### TEKS BACAAN
====
Bensin adalah bahan bakar untuk kendaraan bermotor, bukan untuk diminum sehari-hari seperti yang dilakukan oleh seorang pria di China.Ia kecanduan Bahan Bakar Bensin sejak pertama kali meminumnya untuk mengatasi batuk kurang lebih 42 tahun silam.
Chen Dejun, kakek 71 tahun asal kabupaten Chongqing di wilayah barat daya China ini awalnya cuma mengeluh batuk dan nyeri dada. Tepatnya tahun 1969, ia mencoba resep tradisional untuk mengatasinya yakni dengan minum secangkir kerosin atau minyak tanah.
Awalnya resep itu berhasil meredakan batuk dan menyembuhkan nyeri dada yang dialaminya. Namun celakanya, pria berbadan kurus dan bekerja sebagai pemecah batu ini jadi kecanduan dan selalu merasa tidak enak badan jika sehari saja tidak minum kerosin.
Lama-lama badan Chen tetap merasa tidak enak badan meski sudah minum kerosin, sehingga mulai beralih ke Bahan Bakar Bensin yang harus dibelinya sendiri di kota dengan berjalan kaki naik turun bukit. Sejak itu, rata-rata ia menghabiskan bensin 3 hingga 3,5 kg/bulan.
Istri Chen, Yuan Huibi dan ketiga anaknya sudah berkali-kali mengingatkan untuk berhenti minum bensin. Bukannya berhenti, saran dari keluarga justru membuat Chen marah-marah lalu pergi dari rumah dan menyendiri di rumahnya yang lain sejak 8 tahun yang lalu.
Jika ditanya berapa banyak bensin yang sudah diminum, Chen mengaku tidak ingat persis karena memang tidak pernah menghitungnya. Namun berdasarkan rata-rata Bahan Bakar Bensin yang dikonsumsinya tiap hari, diperkirakan dalam 42 tahun terakhir Chen sudah menghabiskan tak kurang dari 1,5 ton bensin.
Belakangan, kebiasaan aneh Chen sampai juga ke telinga para dokter di Honglou Hospital di pusat kota Chongqing yang kemudian berkunjung untuk memeriksanya. Secara umum Chen dalam kondisi sehat, namun ada indikasi mengalami gangguan paru-paru (emphysema).(detik.com)
"Tubuh Chen sepertinya memiliki kekebalan terhadap bensin, namun ia tetap tidak boleh seperti ini terus. Mungkin bensin bisa mengatasi nyeri untuk sesaat, tapi tidak mengobati penyakit
sesungguhnya," ungkap Prof Fen Hu dari Chongqing Medical University seperti dikutip dari Chinadaily.
====
### DATA YANG DISEDIAKAN
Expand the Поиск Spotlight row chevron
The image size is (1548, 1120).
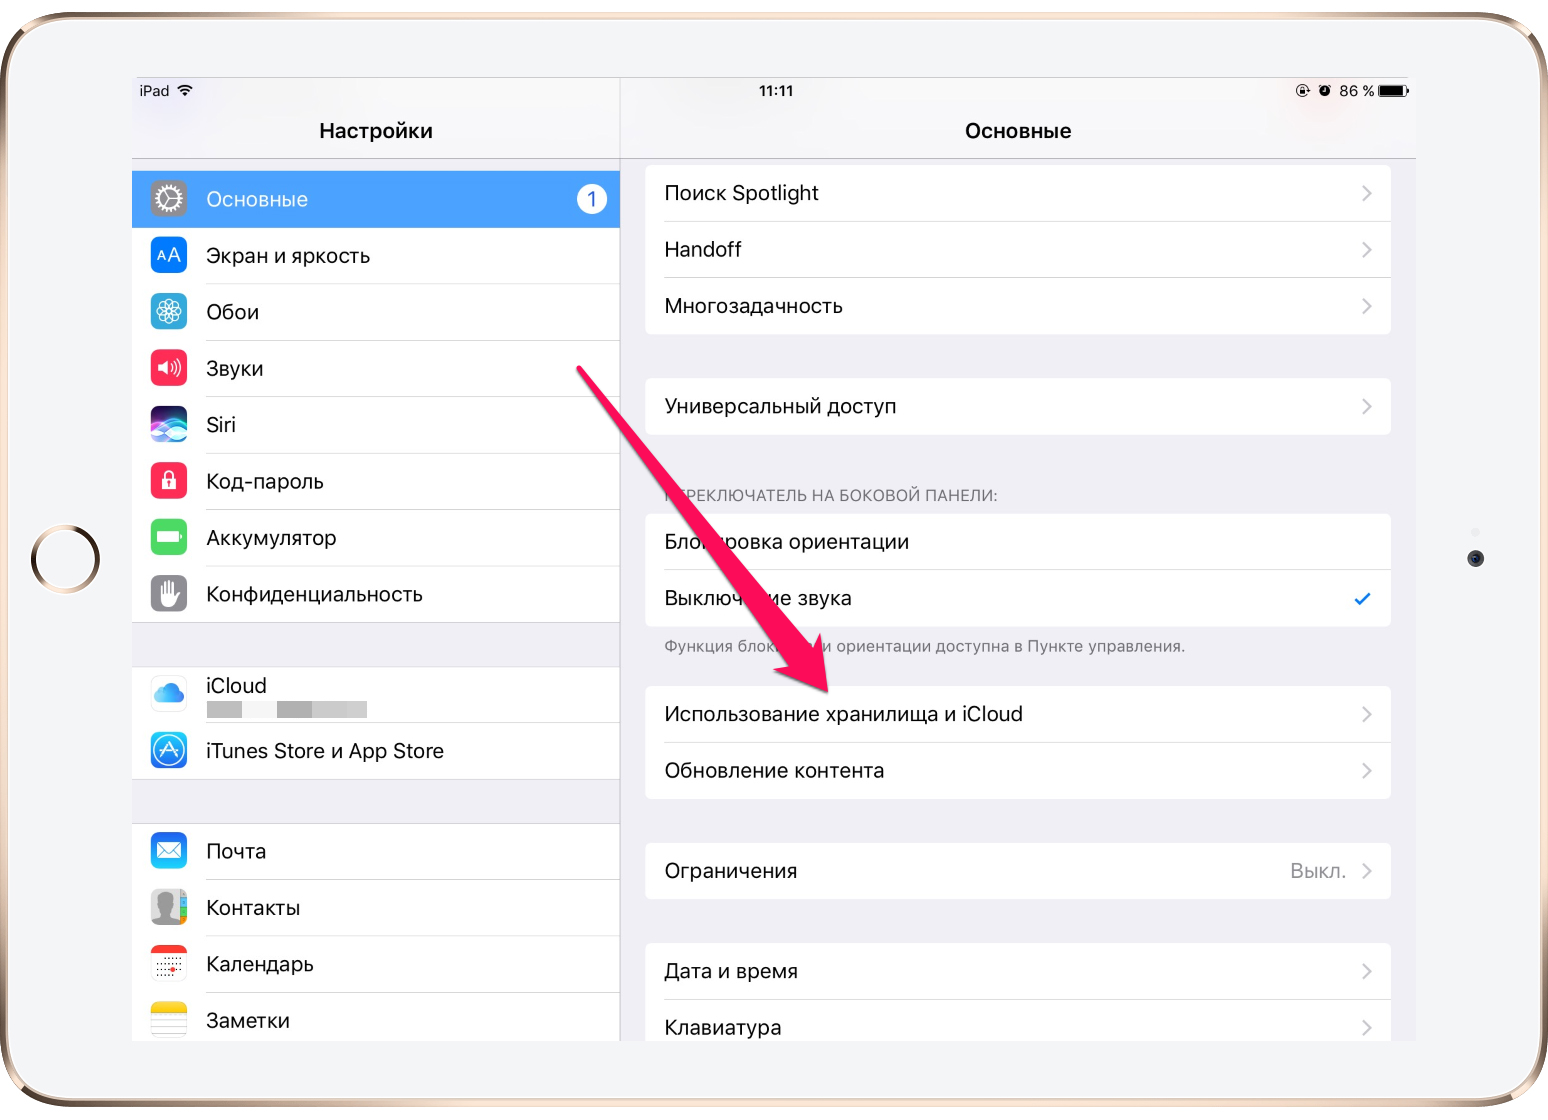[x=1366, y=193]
====
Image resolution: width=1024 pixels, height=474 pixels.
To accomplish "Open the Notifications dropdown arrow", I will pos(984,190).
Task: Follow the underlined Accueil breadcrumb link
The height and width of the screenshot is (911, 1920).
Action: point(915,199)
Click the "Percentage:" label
====
### PERTANYAAN BACAAN
(A) Menurut teks bacaan, mengapa Chen beralih dari kerosin ke bensin? Jawablah dalam satu sampai tiga kalimat.
(B) Jawablah pertanyaan berikut berdasarkan teks bacaan.
(i) Pada tahun berapa Chen pertama kali mencoba minum kerosin?
(ii) Rata-rata berapa banyak bensin yang dihabiskan Chen setiap bulan?
(iii) Gangguan kesehatan apa yang terindikasi pada Chen menurut pemeriksaan dokter?

### JAWABAN SOAL
(A) Lama-kelamaan badan Chen tetap merasa tidak enak meskipun ia sudah minum kerosin. Karena itu ia mulai minum bensin, yang harus ia beli sendiri di kota dengan berjalan kaki naik turun bukit.

(B)
(i) Tahun 1969.
(ii) 3 hingga 3,5 kg per bulan.
(iii) Gangguan paru-paru (emphysema).